Your assignment: Set down exactly, from the records below, the line with "Task: Select the 投资研究 navigation tab" through the line with "1080x659 pixels.", and nothing else.

Data extract:

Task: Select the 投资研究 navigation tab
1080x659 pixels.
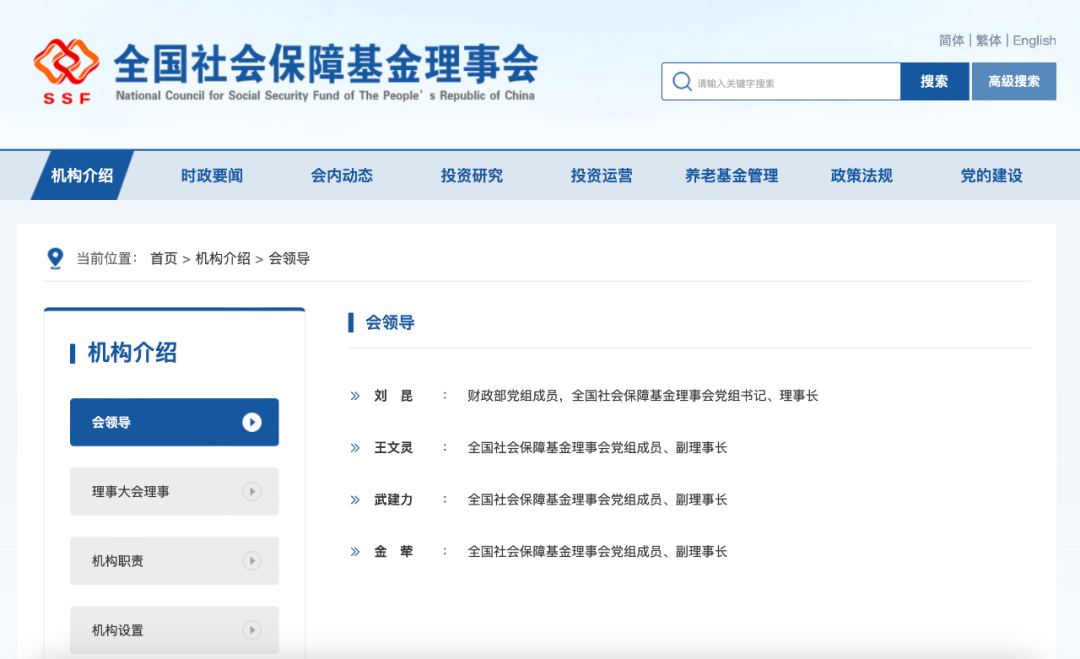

--

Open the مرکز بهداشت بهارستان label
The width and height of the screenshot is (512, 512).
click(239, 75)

Written solution:
Task: Select the 投资研究 navigation tab
1080x659 pixels.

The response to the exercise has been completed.